(Beginning of INPUT DATA)

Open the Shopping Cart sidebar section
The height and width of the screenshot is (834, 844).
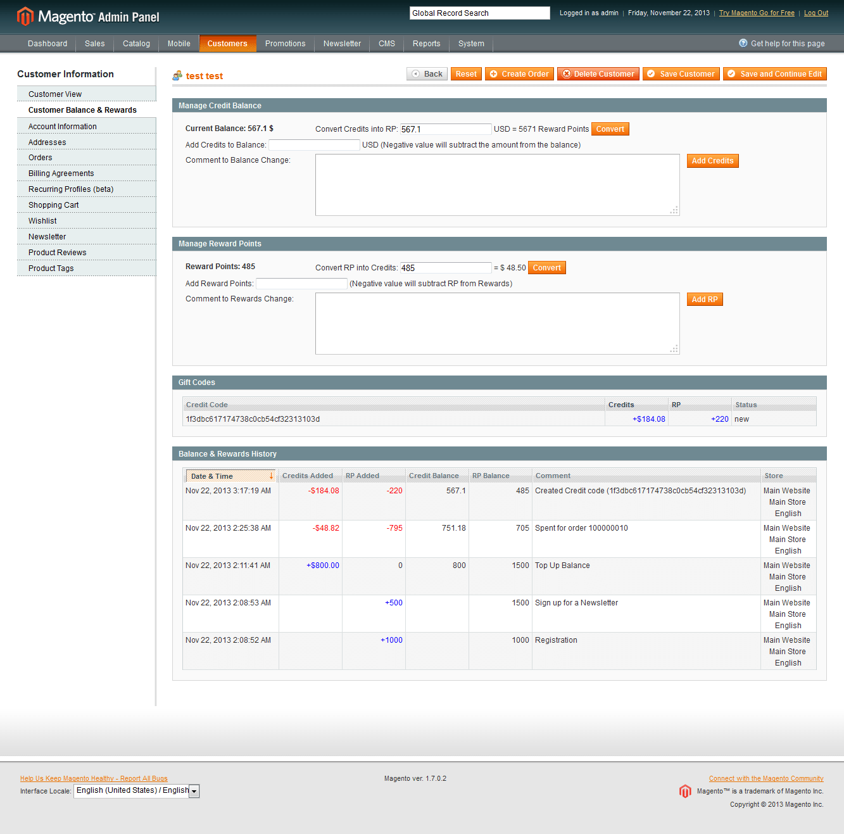53,205
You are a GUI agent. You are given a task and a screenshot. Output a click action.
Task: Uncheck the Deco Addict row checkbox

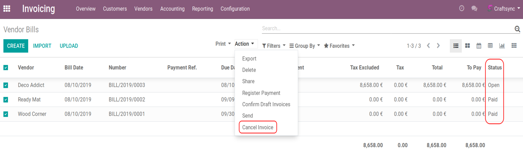[6, 85]
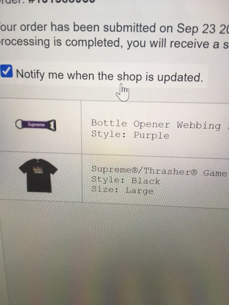
Task: Open the purple bottle opener keychain thumbnail
Action: coord(36,125)
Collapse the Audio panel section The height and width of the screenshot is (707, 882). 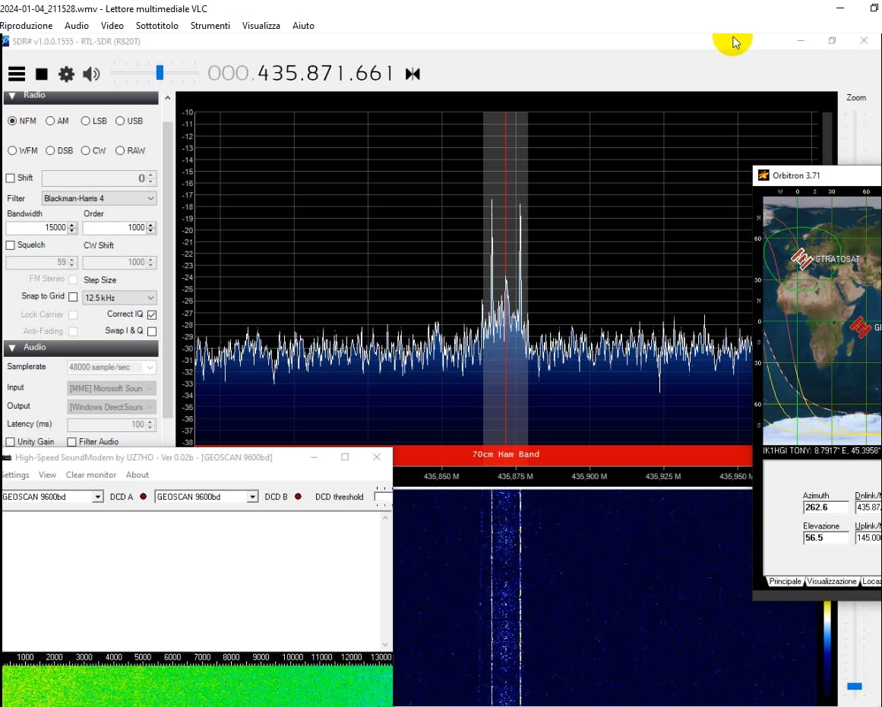tap(12, 347)
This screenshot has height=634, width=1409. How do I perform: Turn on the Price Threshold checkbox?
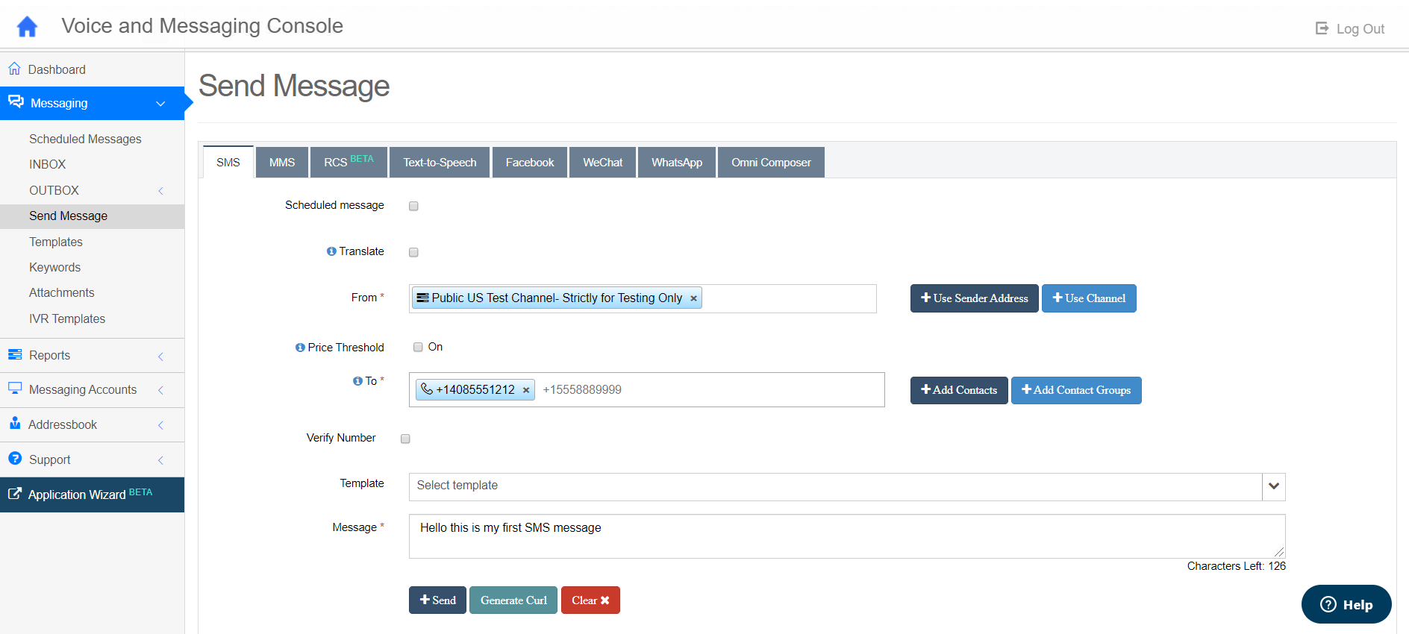click(418, 347)
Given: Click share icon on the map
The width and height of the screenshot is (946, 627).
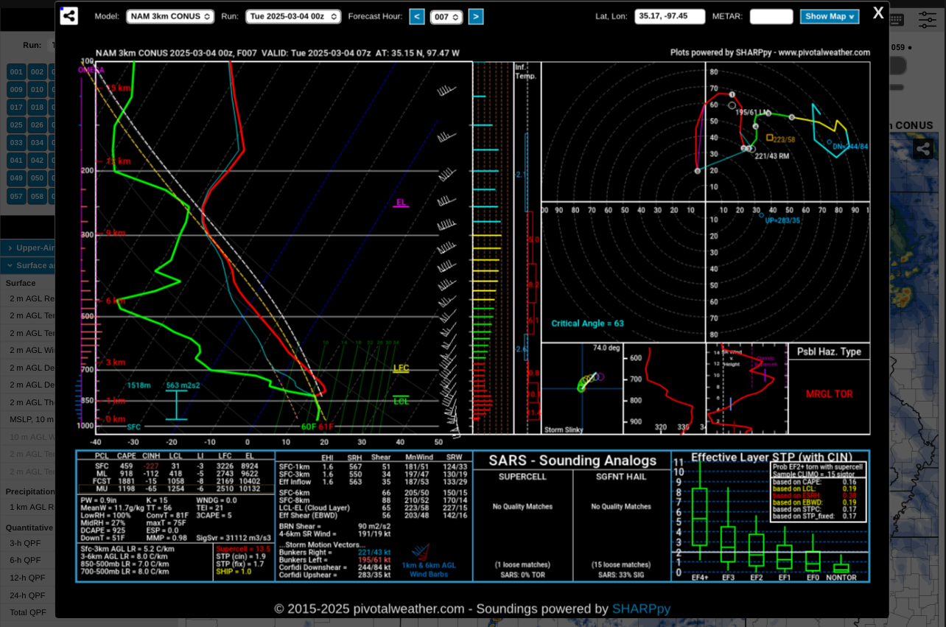Looking at the screenshot, I should click(923, 149).
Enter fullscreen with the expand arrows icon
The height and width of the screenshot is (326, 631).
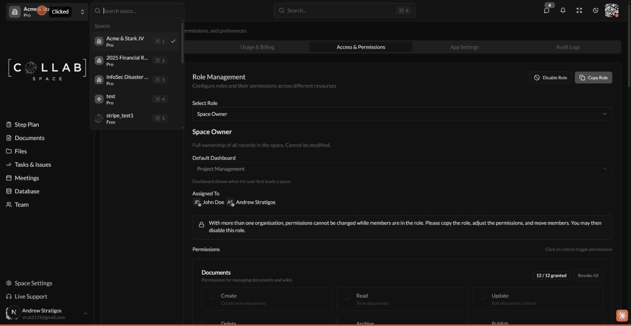(x=579, y=10)
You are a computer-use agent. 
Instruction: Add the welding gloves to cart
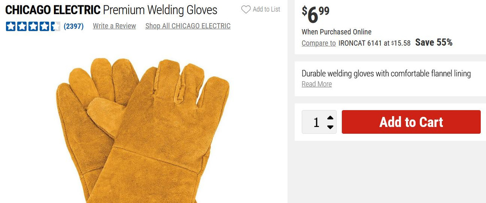tap(411, 122)
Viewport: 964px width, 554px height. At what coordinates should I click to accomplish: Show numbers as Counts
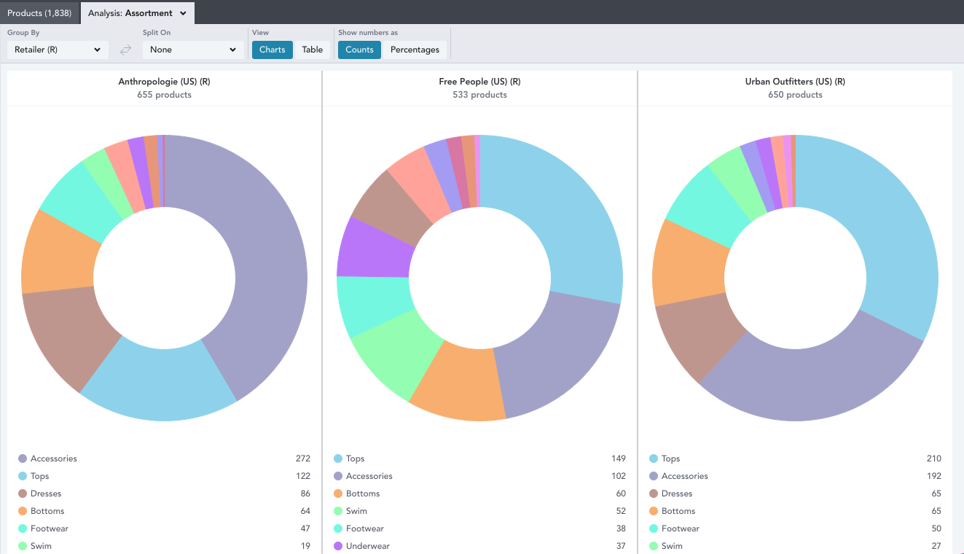[x=359, y=50]
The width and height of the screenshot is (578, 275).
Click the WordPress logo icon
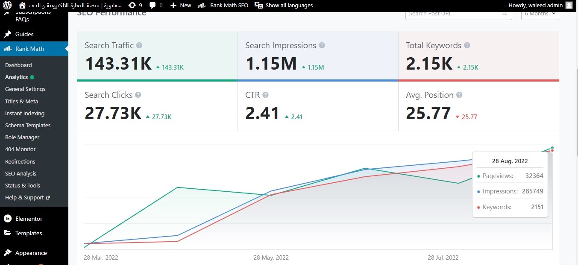click(7, 6)
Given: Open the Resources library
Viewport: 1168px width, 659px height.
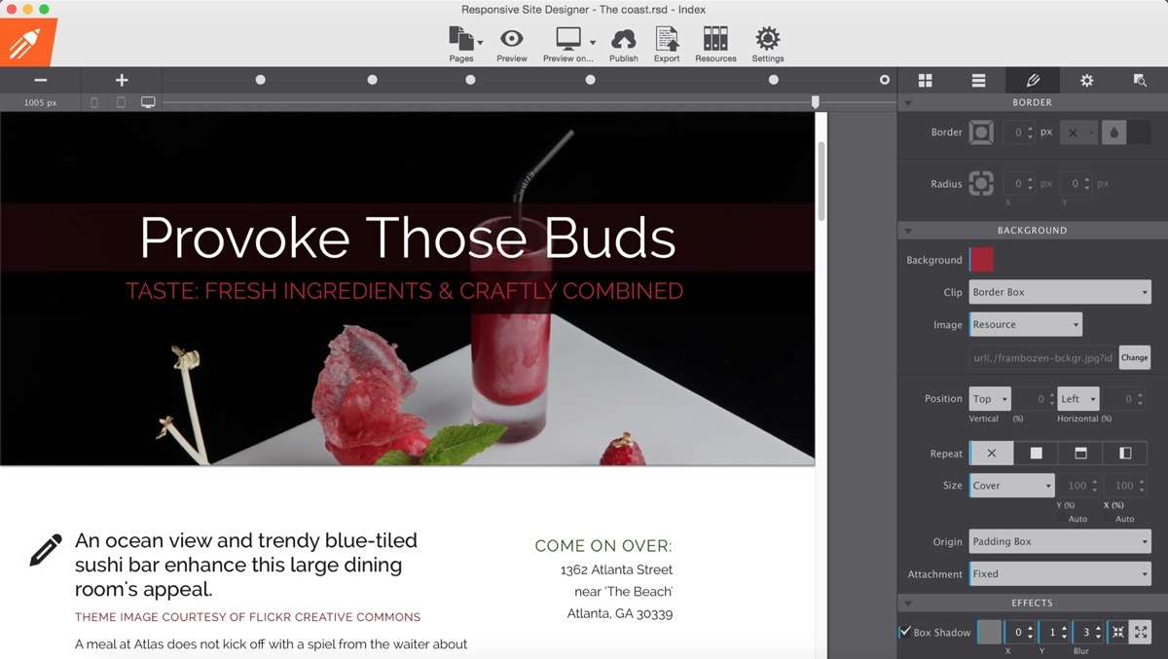Looking at the screenshot, I should pos(715,39).
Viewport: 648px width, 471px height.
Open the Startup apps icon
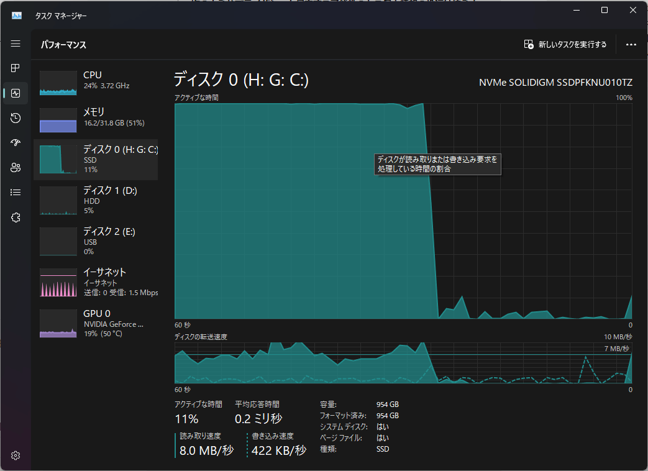pyautogui.click(x=16, y=143)
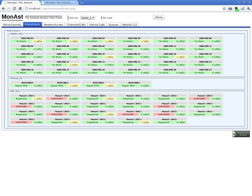The width and height of the screenshot is (252, 196).
Task: Open a new browser tab
Action: coord(81,3)
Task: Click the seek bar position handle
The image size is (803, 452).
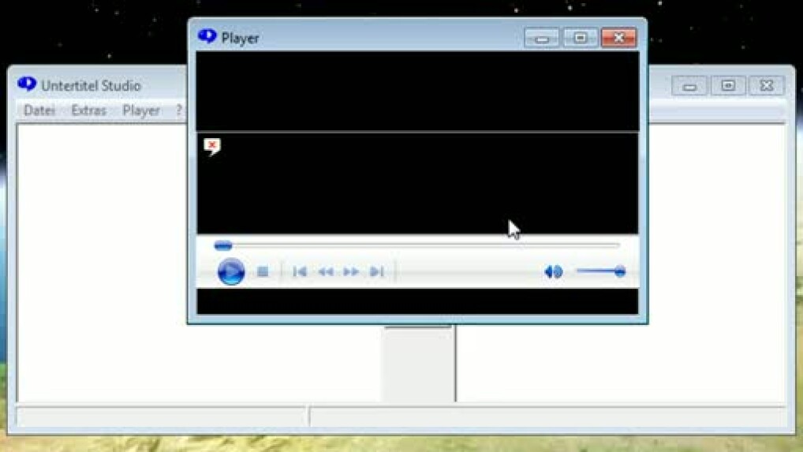Action: [223, 246]
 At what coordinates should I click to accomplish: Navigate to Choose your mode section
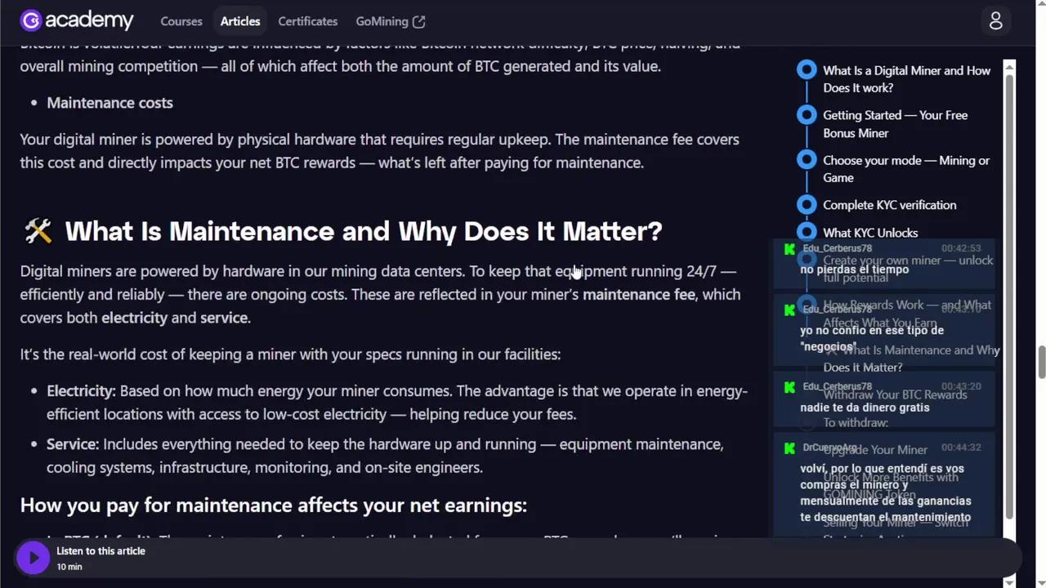(905, 169)
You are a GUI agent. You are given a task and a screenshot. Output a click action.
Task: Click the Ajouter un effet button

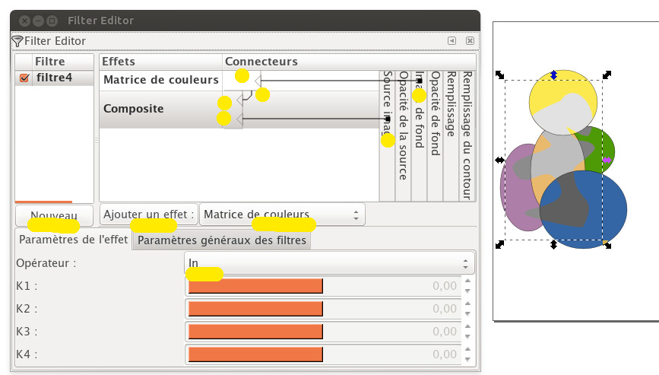click(x=147, y=215)
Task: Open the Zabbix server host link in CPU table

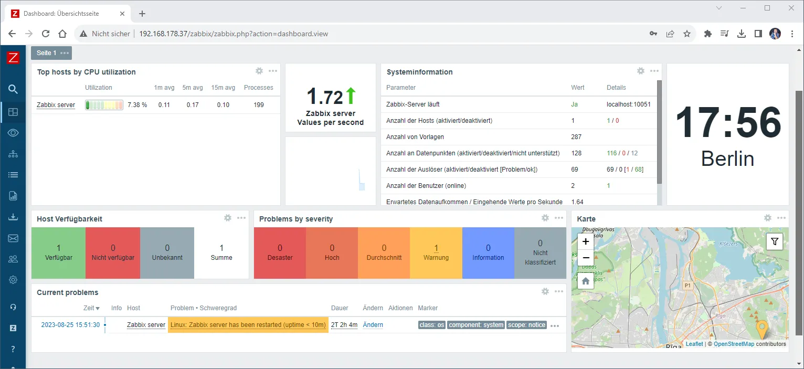Action: (x=56, y=105)
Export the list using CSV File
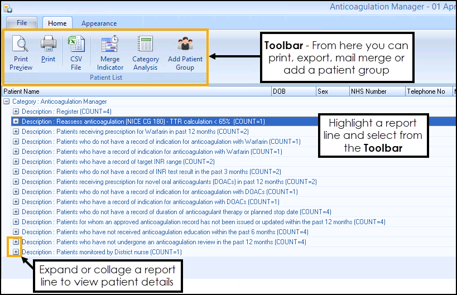This screenshot has height=295, width=457. tap(75, 53)
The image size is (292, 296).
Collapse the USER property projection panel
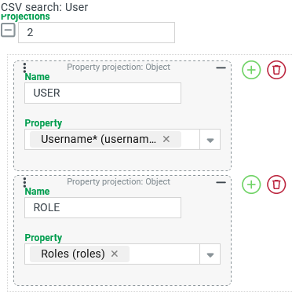(x=221, y=68)
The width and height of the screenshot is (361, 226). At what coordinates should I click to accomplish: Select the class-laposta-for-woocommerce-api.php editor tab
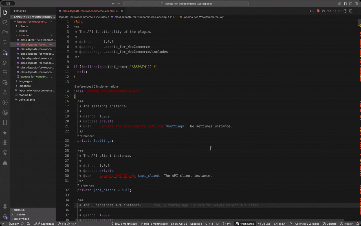[88, 11]
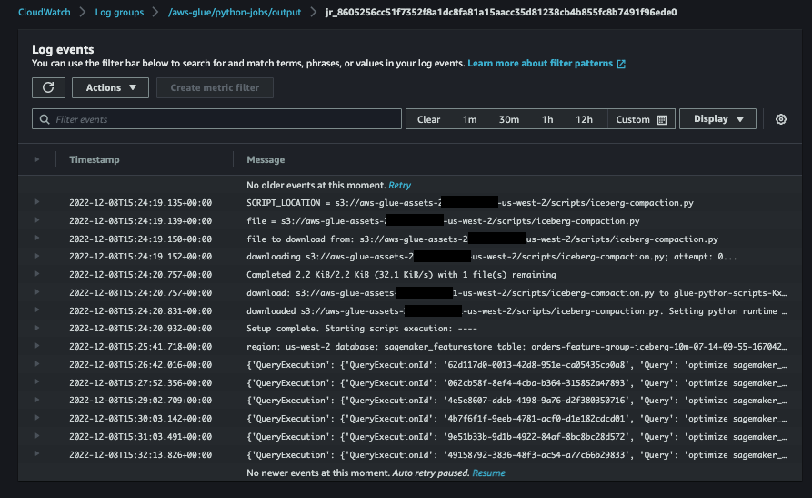Select the 30m time range

[x=508, y=119]
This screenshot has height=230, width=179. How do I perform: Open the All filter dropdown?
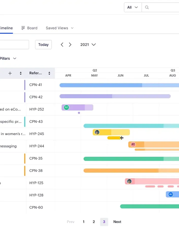click(x=133, y=7)
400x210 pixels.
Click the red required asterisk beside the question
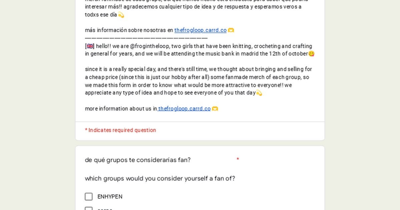pos(238,159)
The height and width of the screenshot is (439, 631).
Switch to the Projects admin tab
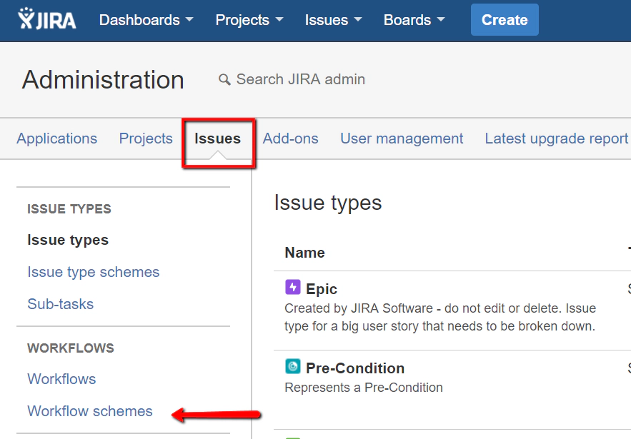click(x=146, y=138)
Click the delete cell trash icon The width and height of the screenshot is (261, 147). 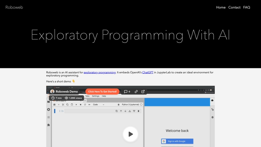pos(138,111)
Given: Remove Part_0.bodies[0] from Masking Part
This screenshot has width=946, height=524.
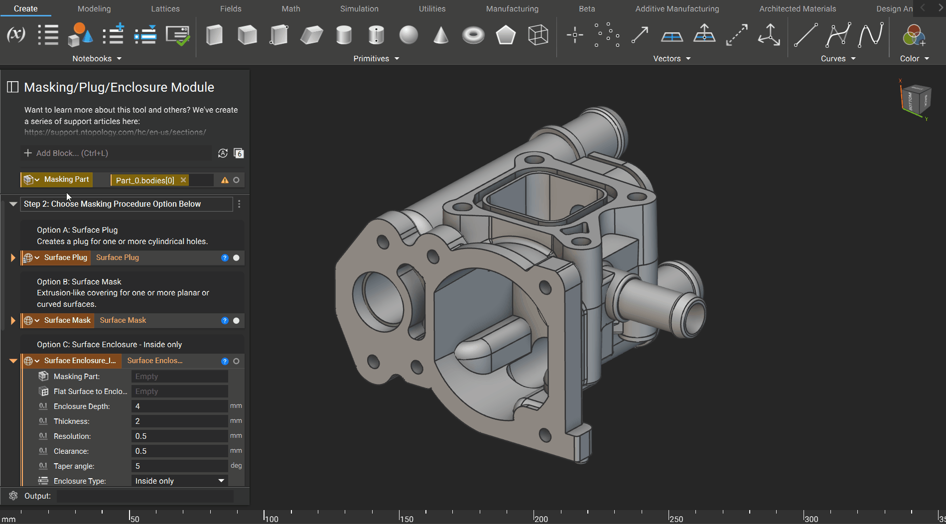Looking at the screenshot, I should tap(183, 180).
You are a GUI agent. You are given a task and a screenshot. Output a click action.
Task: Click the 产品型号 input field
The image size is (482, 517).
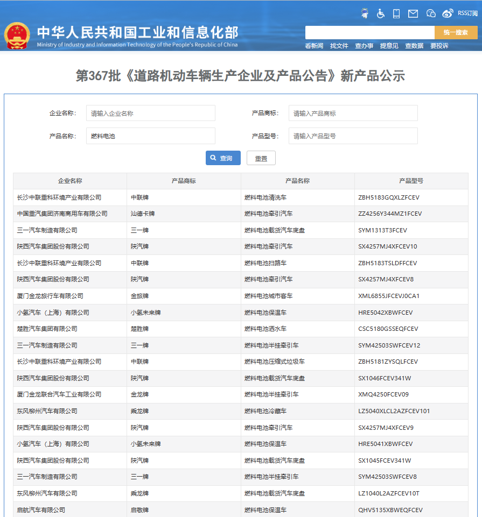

(End of INPUT DATA)

WORK TASK: When you reach the line that has "Click the WordPress logo icon" in the data above, start repeating lines exactly, and stop after the line that has "Task: Click the seek bar position handle"; pictures stay out.

ANSWER TO THE EXERCISE:
Click the WordPress logo icon
click(7, 6)
Given: Open the Resources library
Viewport: 1168px width, 659px height.
Looking at the screenshot, I should pos(715,39).
Viewport: 648px width, 471px height.
Open the Startup apps icon
pyautogui.click(x=16, y=143)
The width and height of the screenshot is (252, 196).
Task: Open a new browser tab
Action: coord(81,3)
Task: Click the seek bar position handle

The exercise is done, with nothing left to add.